かつての私は、どのような既存の宗教にも「帰依」することができず、かといって無神論ではなく、どのようにその気持ちを持っていったらよいのかが不明である。そんな状況は大変中途半端であり、ひとたび尊崇する対象を見出すと一心にそちらに向かってしまいかねない危険な状態でした。
さらに私にとって、厄介なことがありました。ある種のプロパガンダのようなものでしょうか。
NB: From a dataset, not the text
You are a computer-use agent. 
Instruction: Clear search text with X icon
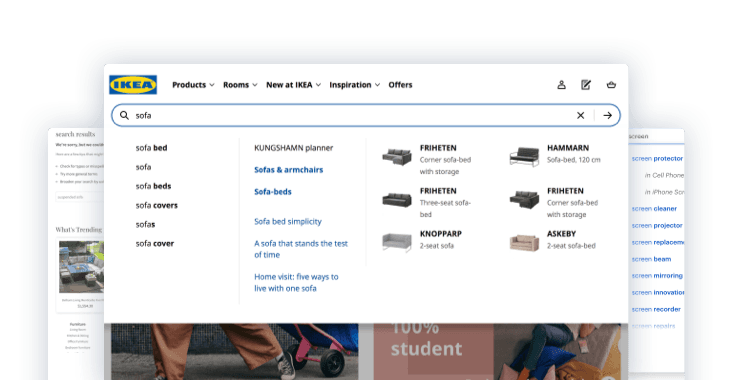point(580,115)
曰く、「自分を主張しなくてはいけない。売り込まなくてはいけない。」「欧米では・・・」
これも幼稚な思い込みの一種ですが、普遍的な価値=欧米というものがあったと思います。日本を認めていなかったというより、知らないことが多すぎたということでしょうか。
南方熊楠さんの書簡集を相変わらずぼちぼち読んでいるのですが、その中で彼は19世紀末頃日本に入ってきて、さかんになりつつあった比較宗教学なるものに対する批判をしています。もっぱら、欧米人が文献学的に仏教、ヒンズー教、道教などを研究し始めたものが最新の学問として流入していたのだと思います。とくにキリスト教神学の影響から文献学が盛んで、仏教教典などもその内容よりもいつ頃書かれたか、誰によって書かれたか、が研究されたようです。そして、大乗仏教教典は釈迦の書いたものではなく、従って仏教ではない、という原典偏重主義のおおもとを築くことになりました。この「大乗非仏教説」に南方熊楠は大変憤り、本質を理解しない、全くの暴論であると論理を尽くした批判を土宜法竜氏に書き送っています。
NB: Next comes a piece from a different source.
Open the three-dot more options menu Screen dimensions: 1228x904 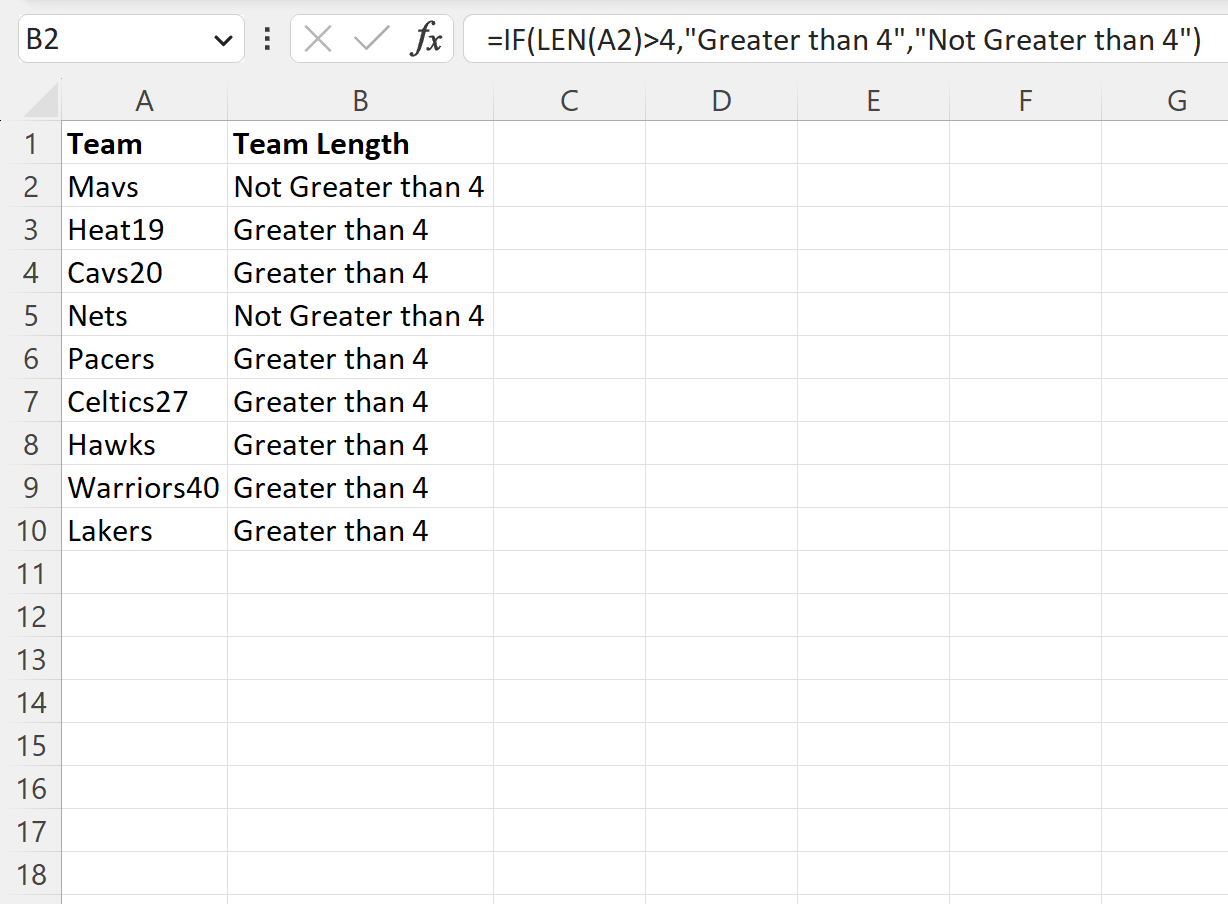pyautogui.click(x=266, y=39)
彼にはのちのちすべて欧米をお手本とし、自分を破壊せんとして苦悩する未来の日本人が見えていたのかもしれません。そして、残念ながらその通りになってしまいました。私も若いときからそのような風潮を感じていましたし、嫌だなとも思っていました。しかし、案に相違して全てが欧米を規範とする自然科学の道に入ってしまったのでした。いや、もしかしたら深層心理的にわざとそのような選択をしたのかも知れません。自然科学を東洋的に乗っ取ってしまうために。